## What the exercise asks:
Transcribe every entry exactly, with nothing added or left out.

## Records from a dataset:
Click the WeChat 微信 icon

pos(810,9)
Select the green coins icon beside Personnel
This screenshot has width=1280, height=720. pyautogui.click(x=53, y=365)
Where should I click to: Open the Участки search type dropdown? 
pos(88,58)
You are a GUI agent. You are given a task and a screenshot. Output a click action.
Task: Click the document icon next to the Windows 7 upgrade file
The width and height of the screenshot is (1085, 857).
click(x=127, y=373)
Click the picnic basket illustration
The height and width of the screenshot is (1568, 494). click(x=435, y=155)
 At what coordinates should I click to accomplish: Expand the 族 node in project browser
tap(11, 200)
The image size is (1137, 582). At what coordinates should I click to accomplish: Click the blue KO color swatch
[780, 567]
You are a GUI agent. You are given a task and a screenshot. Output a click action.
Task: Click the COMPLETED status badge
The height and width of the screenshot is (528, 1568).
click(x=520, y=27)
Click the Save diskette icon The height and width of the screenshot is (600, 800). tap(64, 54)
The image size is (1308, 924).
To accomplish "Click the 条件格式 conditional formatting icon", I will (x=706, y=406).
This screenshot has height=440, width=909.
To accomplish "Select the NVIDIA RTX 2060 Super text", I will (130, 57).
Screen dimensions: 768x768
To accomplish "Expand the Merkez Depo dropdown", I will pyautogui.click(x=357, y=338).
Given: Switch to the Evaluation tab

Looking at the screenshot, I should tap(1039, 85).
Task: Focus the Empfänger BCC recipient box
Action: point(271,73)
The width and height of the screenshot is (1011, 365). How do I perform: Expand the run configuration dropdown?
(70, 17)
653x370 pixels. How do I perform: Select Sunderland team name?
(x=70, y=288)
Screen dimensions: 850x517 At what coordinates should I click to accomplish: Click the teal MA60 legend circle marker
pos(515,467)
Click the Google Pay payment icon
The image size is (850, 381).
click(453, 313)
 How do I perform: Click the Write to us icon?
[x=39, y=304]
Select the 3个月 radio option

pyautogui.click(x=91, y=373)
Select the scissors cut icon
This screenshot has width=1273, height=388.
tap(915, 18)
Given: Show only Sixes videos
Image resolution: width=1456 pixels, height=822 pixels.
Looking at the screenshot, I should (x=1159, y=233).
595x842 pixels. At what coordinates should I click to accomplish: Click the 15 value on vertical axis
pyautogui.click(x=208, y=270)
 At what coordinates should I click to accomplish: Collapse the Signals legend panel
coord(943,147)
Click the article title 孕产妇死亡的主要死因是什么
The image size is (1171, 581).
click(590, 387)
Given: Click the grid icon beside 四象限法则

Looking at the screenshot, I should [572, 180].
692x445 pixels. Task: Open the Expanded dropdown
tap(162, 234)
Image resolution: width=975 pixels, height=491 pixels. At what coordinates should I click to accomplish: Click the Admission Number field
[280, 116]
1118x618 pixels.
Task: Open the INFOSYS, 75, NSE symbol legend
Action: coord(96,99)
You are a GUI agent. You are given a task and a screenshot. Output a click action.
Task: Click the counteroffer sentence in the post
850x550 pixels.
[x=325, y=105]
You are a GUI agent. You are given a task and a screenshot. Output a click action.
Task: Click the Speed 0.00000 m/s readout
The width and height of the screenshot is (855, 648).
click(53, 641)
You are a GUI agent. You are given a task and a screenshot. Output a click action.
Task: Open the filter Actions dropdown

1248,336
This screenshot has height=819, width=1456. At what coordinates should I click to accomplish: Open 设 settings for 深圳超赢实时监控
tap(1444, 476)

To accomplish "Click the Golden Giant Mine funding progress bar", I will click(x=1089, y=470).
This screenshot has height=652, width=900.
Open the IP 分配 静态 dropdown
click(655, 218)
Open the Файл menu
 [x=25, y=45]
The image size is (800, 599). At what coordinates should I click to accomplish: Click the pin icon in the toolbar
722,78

## Task answer:
Click the WeChat 微信 icon

pos(810,9)
Select the green coins icon beside Personnel
This screenshot has width=1280, height=720. pyautogui.click(x=53, y=365)
Where should I click to: Open the Участки search type dropdown? 
pos(88,58)
You are a GUI agent. You are given a task and a screenshot. Output a click action.
Task: Click the document icon next to the Windows 7 upgrade file
The width and height of the screenshot is (1085, 857).
click(x=127, y=373)
Click the picnic basket illustration
The height and width of the screenshot is (1568, 494). click(x=435, y=155)
 At what coordinates should I click to accomplish: Expand the 族 node in project browser
tap(11, 200)
The image size is (1137, 582). At what coordinates should I click to accomplish: Click the blue KO color swatch
[780, 567]
You are a GUI agent. You are given a task and a screenshot. Output a click action.
Task: Click the COMPLETED status badge
The height and width of the screenshot is (528, 1568).
click(x=520, y=27)
Click the Save diskette icon The height and width of the screenshot is (600, 800). tap(64, 54)
The image size is (1308, 924).
To accomplish "Click the 条件格式 conditional formatting icon", I will (x=706, y=406).
This screenshot has height=440, width=909.
To accomplish "Select the NVIDIA RTX 2060 Super text", I will (130, 57).
Screen dimensions: 768x768
To accomplish "Expand the Merkez Depo dropdown", I will pyautogui.click(x=357, y=338).
Given: Switch to the Evaluation tab

Looking at the screenshot, I should tap(1039, 85).
Task: Focus the Empfänger BCC recipient box
Action: point(271,73)
The width and height of the screenshot is (1011, 365). How do I perform: Expand the run configuration dropdown?
(70, 17)
653x370 pixels. How do I perform: Select Sunderland team name?
(x=70, y=288)
Screen dimensions: 850x517 At what coordinates should I click to accomplish: Click the teal MA60 legend circle marker
pos(515,467)
Click the Google Pay payment icon
The image size is (850, 381).
click(453, 313)
 How do I perform: Click the Write to us icon?
[x=39, y=304]
Select the 3个月 radio option

pyautogui.click(x=91, y=373)
Select the scissors cut icon
This screenshot has width=1273, height=388.
tap(915, 18)
Given: Show only Sixes videos
Image resolution: width=1456 pixels, height=822 pixels.
Looking at the screenshot, I should (x=1159, y=233).
595x842 pixels. At what coordinates should I click to accomplish: Click the 15 value on vertical axis
pyautogui.click(x=208, y=270)
 At what coordinates should I click to accomplish: Collapse the Signals legend panel
coord(943,147)
Click the article title 孕产妇死亡的主要死因是什么
The image size is (1171, 581).
click(590, 387)
Given: Click the grid icon beside 四象限法则

Looking at the screenshot, I should [572, 180].
692x445 pixels. Task: Open the Expanded dropdown
tap(162, 234)
Image resolution: width=975 pixels, height=491 pixels. At what coordinates should I click to accomplish: Click the Admission Number field
[280, 116]
1118x618 pixels.
Task: Open the INFOSYS, 75, NSE symbol legend
Action: coord(96,99)
You are a GUI agent. You are given a task and a screenshot. Output a click action.
Task: Click the counteroffer sentence in the post
850x550 pixels.
[x=325, y=105]
You are a GUI agent. You are given a task and a screenshot. Output a click action.
Task: Click the Speed 0.00000 m/s readout
The width and height of the screenshot is (855, 648).
click(53, 641)
You are a GUI agent. You are given a task and a screenshot. Output a click action.
Task: Open the filter Actions dropdown

1248,336
This screenshot has height=819, width=1456. At what coordinates should I click to accomplish: Open 设 settings for 深圳超赢实时监控
tap(1444, 476)

To accomplish "Click the Golden Giant Mine funding progress bar", I will click(x=1089, y=470).
This screenshot has height=652, width=900.
Open the IP 分配 静态 dropdown
click(655, 218)
Open the Файл menu
 [x=25, y=45]
The image size is (800, 599). At what coordinates should I click to accomplish: Click the pin icon in the toolbar
722,78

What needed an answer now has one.